Excerpt from a dataset:
○ ○ ○ ○ ○ ○ ○

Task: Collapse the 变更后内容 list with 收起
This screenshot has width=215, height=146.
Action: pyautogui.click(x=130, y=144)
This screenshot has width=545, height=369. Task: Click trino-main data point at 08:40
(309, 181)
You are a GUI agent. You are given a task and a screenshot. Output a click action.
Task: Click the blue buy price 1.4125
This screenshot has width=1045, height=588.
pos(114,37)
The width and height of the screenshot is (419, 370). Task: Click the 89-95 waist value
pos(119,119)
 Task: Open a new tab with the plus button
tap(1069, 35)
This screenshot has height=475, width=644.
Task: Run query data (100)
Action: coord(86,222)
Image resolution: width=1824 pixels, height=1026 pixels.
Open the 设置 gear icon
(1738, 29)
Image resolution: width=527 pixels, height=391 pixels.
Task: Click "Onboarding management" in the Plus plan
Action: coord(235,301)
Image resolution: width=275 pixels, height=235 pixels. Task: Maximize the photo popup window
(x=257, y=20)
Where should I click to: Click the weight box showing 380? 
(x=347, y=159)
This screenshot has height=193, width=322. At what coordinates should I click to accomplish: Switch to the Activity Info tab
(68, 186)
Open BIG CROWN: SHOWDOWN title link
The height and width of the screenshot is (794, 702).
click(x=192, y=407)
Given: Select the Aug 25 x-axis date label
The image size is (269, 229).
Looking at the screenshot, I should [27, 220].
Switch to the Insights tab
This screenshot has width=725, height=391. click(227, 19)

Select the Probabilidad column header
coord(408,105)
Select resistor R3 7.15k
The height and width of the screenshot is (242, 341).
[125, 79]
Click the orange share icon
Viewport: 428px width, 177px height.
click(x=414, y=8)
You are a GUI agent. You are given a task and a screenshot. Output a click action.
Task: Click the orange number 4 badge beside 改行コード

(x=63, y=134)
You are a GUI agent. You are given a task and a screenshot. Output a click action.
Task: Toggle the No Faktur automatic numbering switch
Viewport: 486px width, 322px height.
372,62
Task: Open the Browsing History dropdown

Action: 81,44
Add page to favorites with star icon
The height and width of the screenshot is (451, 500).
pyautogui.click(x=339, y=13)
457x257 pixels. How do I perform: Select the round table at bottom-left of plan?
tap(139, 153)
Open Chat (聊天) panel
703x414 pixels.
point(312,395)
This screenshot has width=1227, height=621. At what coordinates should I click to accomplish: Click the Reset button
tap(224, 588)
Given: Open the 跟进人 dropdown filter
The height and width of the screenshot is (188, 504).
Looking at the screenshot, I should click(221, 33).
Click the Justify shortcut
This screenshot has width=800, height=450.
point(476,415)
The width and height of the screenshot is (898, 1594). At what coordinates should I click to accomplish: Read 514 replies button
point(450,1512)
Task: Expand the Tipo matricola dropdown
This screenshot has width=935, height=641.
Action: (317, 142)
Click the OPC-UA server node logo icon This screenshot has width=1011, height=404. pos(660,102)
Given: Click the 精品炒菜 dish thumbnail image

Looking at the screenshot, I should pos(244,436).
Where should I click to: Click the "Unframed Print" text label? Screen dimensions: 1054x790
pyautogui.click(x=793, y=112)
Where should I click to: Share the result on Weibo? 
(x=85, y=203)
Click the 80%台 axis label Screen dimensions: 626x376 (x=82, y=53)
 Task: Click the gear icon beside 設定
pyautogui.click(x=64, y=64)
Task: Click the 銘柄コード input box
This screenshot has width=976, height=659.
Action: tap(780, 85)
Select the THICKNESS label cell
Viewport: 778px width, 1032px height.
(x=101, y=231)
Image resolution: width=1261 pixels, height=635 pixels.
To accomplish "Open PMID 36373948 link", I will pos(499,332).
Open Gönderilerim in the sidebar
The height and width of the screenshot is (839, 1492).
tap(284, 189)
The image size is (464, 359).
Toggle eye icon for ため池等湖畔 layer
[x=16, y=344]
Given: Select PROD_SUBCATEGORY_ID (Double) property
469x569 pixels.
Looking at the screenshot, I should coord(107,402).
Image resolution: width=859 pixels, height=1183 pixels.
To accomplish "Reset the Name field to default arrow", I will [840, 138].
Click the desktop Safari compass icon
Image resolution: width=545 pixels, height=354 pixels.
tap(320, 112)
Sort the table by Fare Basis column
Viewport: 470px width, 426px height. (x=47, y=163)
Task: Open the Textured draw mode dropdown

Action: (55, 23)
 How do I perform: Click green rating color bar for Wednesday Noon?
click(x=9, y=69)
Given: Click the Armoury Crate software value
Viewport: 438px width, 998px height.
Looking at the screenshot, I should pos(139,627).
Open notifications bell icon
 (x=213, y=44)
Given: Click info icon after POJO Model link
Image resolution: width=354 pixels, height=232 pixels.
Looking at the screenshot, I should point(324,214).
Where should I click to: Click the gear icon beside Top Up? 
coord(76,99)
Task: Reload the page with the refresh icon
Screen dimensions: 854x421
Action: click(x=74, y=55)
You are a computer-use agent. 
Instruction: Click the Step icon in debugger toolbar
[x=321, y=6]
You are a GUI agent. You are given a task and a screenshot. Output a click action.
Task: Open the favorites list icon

○ ○ ○ ○ ○ ○ ○

[Work instructions]:
Print all of the data above line for line, with nothing changed.

[Answer]:
Task: Collapse the 变更后内容 list with 收起
This screenshot has width=215, height=146.
Action: pyautogui.click(x=130, y=144)
This screenshot has width=545, height=369. Task: Click trino-main data point at 08:40
(309, 181)
You are a GUI agent. You are given a task and a screenshot. Output a click action.
Task: Click the blue buy price 1.4125
This screenshot has width=1045, height=588.
pos(114,37)
The width and height of the screenshot is (419, 370). Task: Click the 89-95 waist value
pos(119,119)
 Task: Open a new tab with the plus button
tap(1069, 35)
This screenshot has height=475, width=644.
Task: Run query data (100)
Action: coord(86,222)
Image resolution: width=1824 pixels, height=1026 pixels.
Open the 设置 gear icon
(1738, 29)
Image resolution: width=527 pixels, height=391 pixels.
Task: Click "Onboarding management" in the Plus plan
Action: coord(235,301)
Image resolution: width=275 pixels, height=235 pixels. Task: Maximize the photo popup window
(x=257, y=20)
Where should I click to: Click the weight box showing 380? 
(x=347, y=159)
This screenshot has height=193, width=322. At what coordinates should I click to accomplish: Switch to the Activity Info tab
(68, 186)
Open BIG CROWN: SHOWDOWN title link
The height and width of the screenshot is (794, 702).
click(x=192, y=407)
Given: Select the Aug 25 x-axis date label
The image size is (269, 229).
Looking at the screenshot, I should [27, 220].
Switch to the Insights tab
This screenshot has width=725, height=391. click(227, 19)

Select the Probabilidad column header
coord(408,105)
Select resistor R3 7.15k
The height and width of the screenshot is (242, 341).
[125, 79]
Click the orange share icon
Viewport: 428px width, 177px height.
click(x=414, y=8)
You are a GUI agent. You are given a task and a screenshot. Output a click action.
Task: Click the orange number 4 badge beside 改行コード

(x=63, y=134)
You are a GUI agent. You are given a task and a screenshot. Output a click action.
Task: Toggle the No Faktur automatic numbering switch
Viewport: 486px width, 322px height.
372,62
Task: Open the Browsing History dropdown

Action: 81,44
Add page to favorites with star icon
The height and width of the screenshot is (451, 500).
pyautogui.click(x=339, y=13)
457x257 pixels. How do I perform: Select the round table at bottom-left of plan?
tap(139, 153)
Open Chat (聊天) panel
703x414 pixels.
point(312,395)
This screenshot has width=1227, height=621. At what coordinates should I click to accomplish: Click the Reset button
tap(224, 588)
Given: Open the 跟进人 dropdown filter
The height and width of the screenshot is (188, 504).
Looking at the screenshot, I should click(221, 33).
Click the Justify shortcut
This screenshot has width=800, height=450.
point(476,415)
The width and height of the screenshot is (898, 1594). At what coordinates should I click to accomplish: Read 514 replies button
point(450,1512)
Task: Expand the Tipo matricola dropdown
This screenshot has width=935, height=641.
Action: (317, 142)
Click the OPC-UA server node logo icon This screenshot has width=1011, height=404. pos(660,102)
Given: Click the 精品炒菜 dish thumbnail image

Looking at the screenshot, I should pos(244,436).
Where should I click to: Click the "Unframed Print" text label? Screen dimensions: 1054x790
pyautogui.click(x=793, y=112)
Where should I click to: Share the result on Weibo? 
(x=85, y=203)
Click the 80%台 axis label Screen dimensions: 626x376 (x=82, y=53)
 Task: Click the gear icon beside 設定
pyautogui.click(x=64, y=64)
Task: Click the 銘柄コード input box
This screenshot has width=976, height=659.
Action: tap(780, 85)
Select the THICKNESS label cell
Viewport: 778px width, 1032px height.
(x=101, y=231)
Image resolution: width=1261 pixels, height=635 pixels.
To accomplish "Open PMID 36373948 link", I will pos(499,332).
Open Gönderilerim in the sidebar
The height and width of the screenshot is (839, 1492).
tap(284, 189)
The image size is (464, 359).
Toggle eye icon for ため池等湖畔 layer
[x=16, y=344]
Given: Select PROD_SUBCATEGORY_ID (Double) property
469x569 pixels.
Looking at the screenshot, I should coord(107,402).
Image resolution: width=859 pixels, height=1183 pixels.
To accomplish "Reset the Name field to default arrow", I will [840, 138].
Click the desktop Safari compass icon
Image resolution: width=545 pixels, height=354 pixels.
tap(320, 112)
Sort the table by Fare Basis column
Viewport: 470px width, 426px height. (x=47, y=163)
Task: Open the Textured draw mode dropdown

Action: (55, 23)
 How do I perform: Click green rating color bar for Wednesday Noon?
click(x=9, y=69)
Given: Click the Armoury Crate software value
Viewport: 438px width, 998px height.
Looking at the screenshot, I should pos(139,627).
Open notifications bell icon
 (x=213, y=44)
Given: Click info icon after POJO Model link
Image resolution: width=354 pixels, height=232 pixels.
Looking at the screenshot, I should point(324,214).
Where should I click to: Click the gear icon beside Top Up? 
coord(76,99)
Task: Reload the page with the refresh icon
Screen dimensions: 854x421
Action: click(x=74, y=55)
You are a computer-use agent. 
Instruction: Click the Step icon in debugger toolbar
[x=321, y=6]
You are a GUI agent. You are given a task and a screenshot. Output a click action.
Task: Open the favorites list icon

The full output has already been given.